# Conditional Masked Autoregressive Flow
Here we go through a simple example of recovering a posterior with SBI. For this, we will use an analytic model, for which we can then compare the result of a fitted and analytic likelihood (and posterior).
 
## Model
The simple model has two parameteres, $\mu_0$ and $\sigma_0$. Prior distributions are defined as:
$$P(\mu_0) = \frac{1}{2\pi} \exp \left(-\frac{1}{2} \mu_0^2\right)$$
$$P(\log_{10} \sigma_0) = \begin{cases} 1 & \text{for} -1/2 < \log_{10} \sigma_0 < 1/2 \\ 0 & \text{otherwise}\end{cases}$$

We'll work in a 5D data space, where the analytic likelihood is given by:
$$P(\boldsymbol{d} | \mu_0, \sigma_0) = \frac{1}{(2\pi)^{5/2} |\Sigma|^{1/2}} \exp\left(-\frac{1}{2} (\boldsymbol{d} - \boldsymbol{\mu})^T \Sigma^{-1} (\boldsymbol{d} - \boldsymbol{\mu})\right) \, ,$$
where $$\boldsymbol{\mu} = (1^2, 2^2, 3^2, 4^2, 5^2) \cdot \mu_0 \, ,$$
$$\Sigma = 
\begin{pmatrix}
1^2 & 0 & 0 & 0 & 0\\
0 & 2^2 & 0 & 0 & 0\\
0 & 0 & 3^2 & 0 & 0\\
0 & 0 & 0 & 4^2 & 0\\
0 & 0 & 0 & 0 & 5^2
\end{pmatrix} \cdot \sigma^2_0 \, .$$

## Fitting the likelihood
To fit the likelihood we create 100 000 data samples of the likelihood function, for $\mu_0$ and $\sigma_0$ pulled from the prior. In this way, the training set follows the prior distribution. This is not strictly necessary. Because we fit the likelihood, final posterior recovery will be insensitive on how were the training samples constructed. The benefit of using the real prior however, is to allow the network to learn important part of the parameter space.

## Mock measurement
With this at hand, we sample 10 points from the analytic likelihood as our mock measurement, for fixed $\mu_0 = 1$, $\sigma_0 = 1$ and try to recover posterior using the fitted likelihood.
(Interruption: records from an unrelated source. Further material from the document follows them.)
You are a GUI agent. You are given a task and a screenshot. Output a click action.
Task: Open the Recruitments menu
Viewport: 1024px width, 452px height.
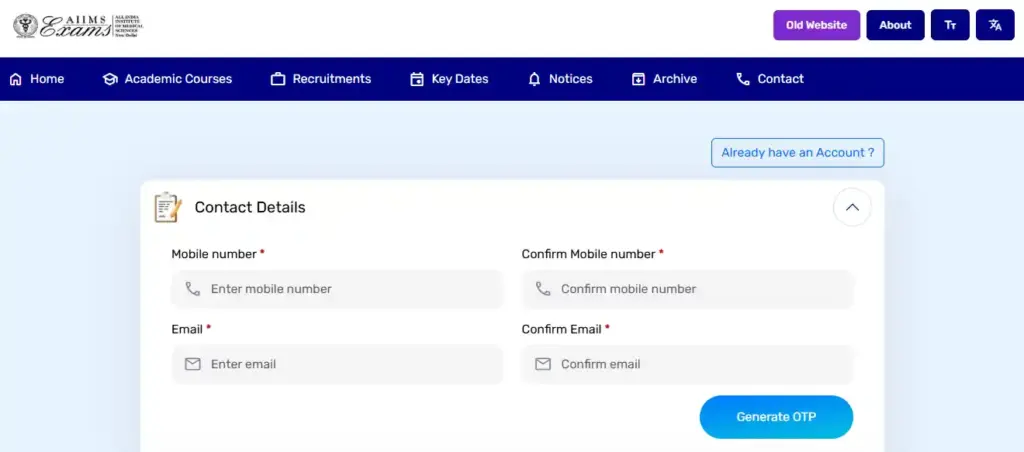[321, 79]
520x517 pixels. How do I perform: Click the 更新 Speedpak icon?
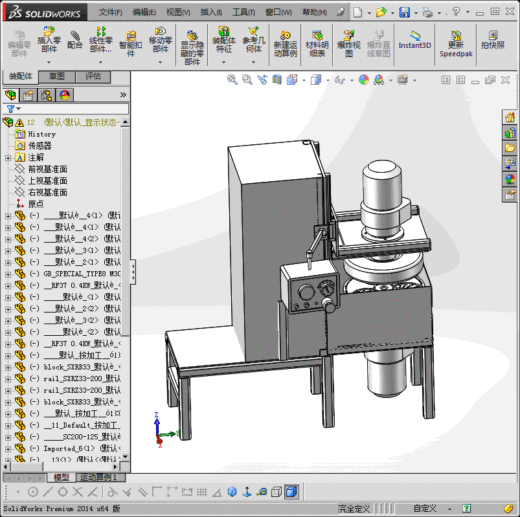click(456, 44)
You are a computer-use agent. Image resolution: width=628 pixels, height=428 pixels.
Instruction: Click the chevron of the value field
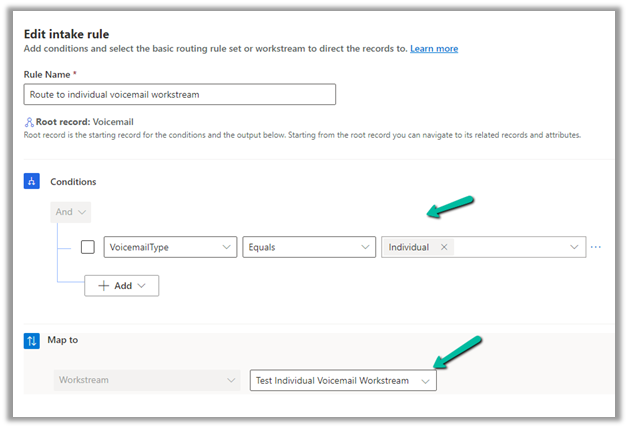tap(575, 247)
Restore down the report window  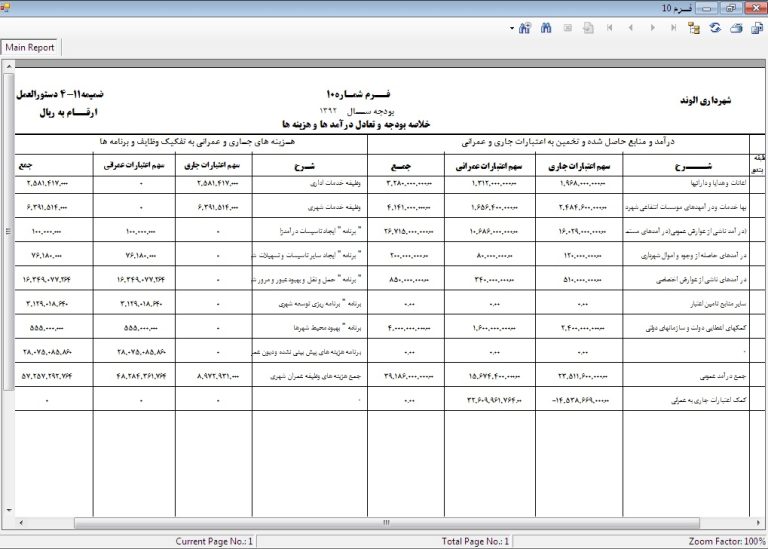[x=732, y=8]
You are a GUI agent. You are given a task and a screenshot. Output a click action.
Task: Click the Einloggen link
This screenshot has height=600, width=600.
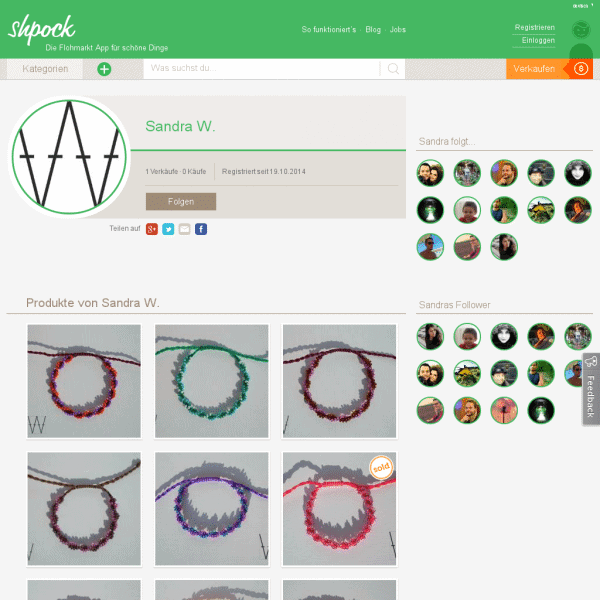coord(538,41)
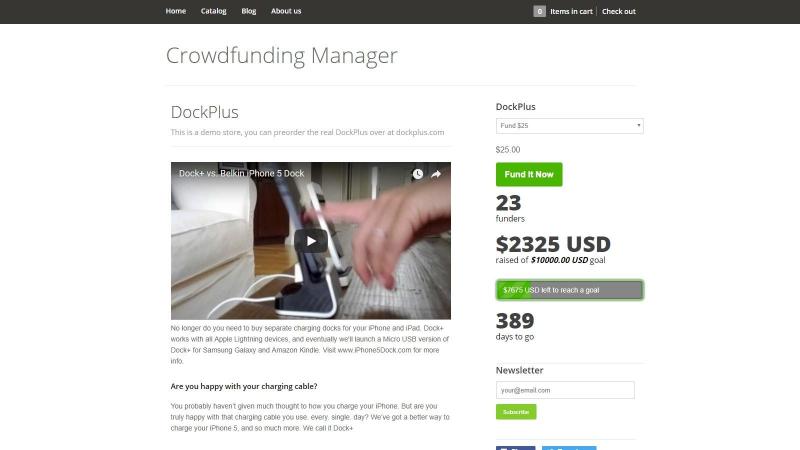This screenshot has width=800, height=450.
Task: Click the DockPlus product heading
Action: pyautogui.click(x=205, y=112)
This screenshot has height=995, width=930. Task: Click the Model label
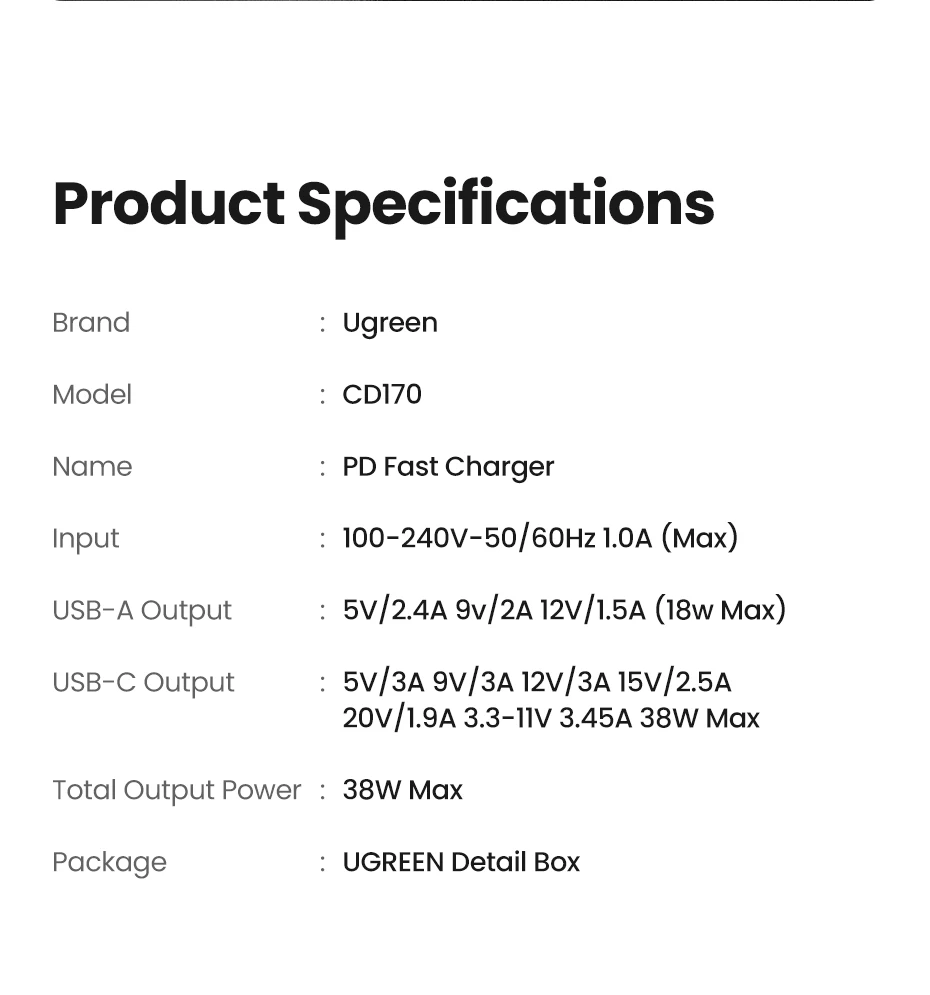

The final result is then compared with the posterior recovered from the analytic likelihood.



In [None]:
# setup
%matplotlib inline
%load_ext autoreload
%autoreload 2

from functools import partial
import logging
import corner
import ultranest
import numpy as np
import matplotlib.pyplot as plt

import tensorflow as tf
import tensorflow_probability as tfp

from py21cmlikelihoods import ConditionalMaskedAutoregressiveFlow
from py21cmlikelihoods.utils import prepare_dataset

tfd = tfp.distributions
tfb = tfp.bijectors

ultranest_logger = logging.getLogger("ultranest")
ultranest_logger.addHandler(logging.NullHandler())
ultranest_logger.setLevel(logging.INFO)

In [None]:
# constructing the likelihood
NDE = ConditionalMaskedAutoregressiveFlow(
    cond_n_dim = 2, 
    n_dim = 5, 
    hidden_units_dim = 50,
    n_MADEs = 3,
    optimizer = tf.optimizers.Adam(1e-3), 
    kernel_initializer=tf.keras.initializers.RandomNormal,
    kernel_initializer_kwargs = {"mean":0.0, "stddev": 1e-4, "seed":None},
    # kernel_initializer = "glorot_uniform",
    # kernel_initializer_kwargs = {},
    bias_initializer = "zeros",
    bias_initializer_kwargs={},
    last_layer_bias_initializer = "zeros",
    kernel_regularizer = tf.keras.regularizers.L1L2(l1=1e-6, l2=1e-6),
    bias_regularizer = tf.keras.regularizers.L1L2(l1=1e-6, l2=1e-6),
)

In [None]:
# constructing the training set
mu_0 = np.random.normal(0.0, 1.0, size = 100000)
sigma_0 = np.random.uniform(0.5, 5.0, size = 100000)
params = np.stack([mu_0, sigma_0], axis = -1)
data = np.array([np.random.multivariate_normal(np.arange(1, 6)**2 * m, np.diag(np.arange(1, 6)**2 * s**2)) for m, s in params])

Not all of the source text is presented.